TASK LIST:
- A) Translate into French this sentence from the appellate opinion excerpt: "Specifically, defendant points to his claims of pretrial harassment and improper use of allegedly uncounselled juvenile adjudications."
- B) Set down, character for character, the stretch of the appellate opinion excerpt from "Defendant first argues" through "uncounselled juvenile adjudications.".

On appeal, defendant raises a number of issues which we will address in order: (1) whether the circuit court erred in not permitting evidence at the sentence reduction hearing when defendant’s motion raised matters not of record; (2) whether the trial court improperly refused to reconsider defendant’s sentence at the hearing on his motion to withdraw his guilty plea; (3) whether the court’s refusal to permit defendant to appear pro se at the hearing on the motion to withdraw guilty plea violated the sixth amendment to the United States *811Constitution; (4) whether defendant’s presence was required at the hearing on his motion to withdraw the guilty plea because the motion raised issues of fact outside the record; (5) whether defendant must be resentenced because the record shows he received more than the minimum sentence because he fell into the sentencing judge’s category of disfavored offenders; and (6) whether the trial court improperly considered threat of physical harm as an aggravating factor in sentencing defendant.
Defendant first argues that when a motion for sentence reduction raises matters outside the record, the circuit court must either state explicitly those claims would have no bearing on the defendant’s sentence or else permit defendant to present testimony on behalf of his motion. Specifically, defendant points to his claims of pretrial harassment and improper use of allegedly uncounselled juvenile adjudications.

SUPPLIED INFORMATION:

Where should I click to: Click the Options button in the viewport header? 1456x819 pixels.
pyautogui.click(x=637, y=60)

* * *

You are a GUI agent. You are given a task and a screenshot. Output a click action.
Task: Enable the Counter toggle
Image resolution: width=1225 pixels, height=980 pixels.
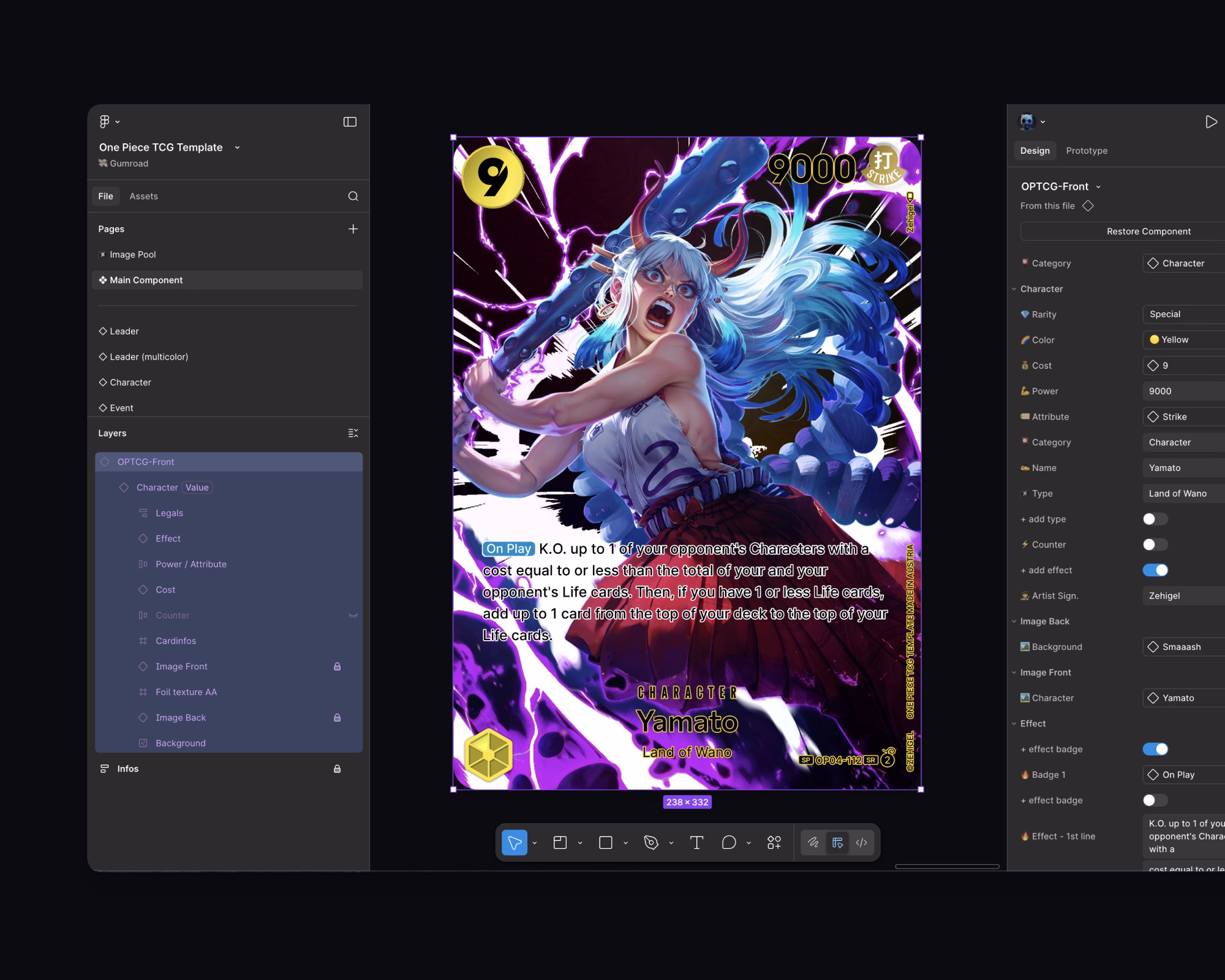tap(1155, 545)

==

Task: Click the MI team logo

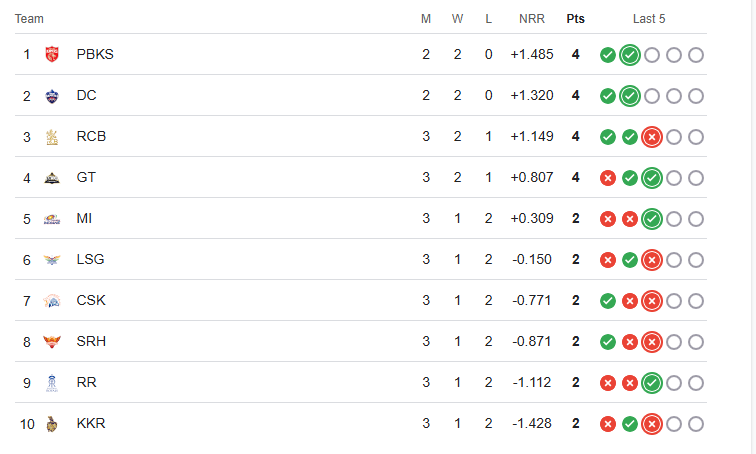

SOLUTION SET:
- A) Plus précisément, l'accusé invoque ses griefs de harcèlement préalable au procès et d'utilisation irrégulière de décisions de justice des mineurs prétendument rendues sans l'assistance d'un avocat.

- B)
Defendant first argues that when a motion for sentence reduction raises matters outside the record, the circuit court must either state explicitly those claims would have no bearing on the defendant’s sentence or else permit defendant to present testimony on behalf of his motion. Specifically, defendant points to his claims of pretrial harassment and improper use of allegedly uncounselled juvenile adjudications.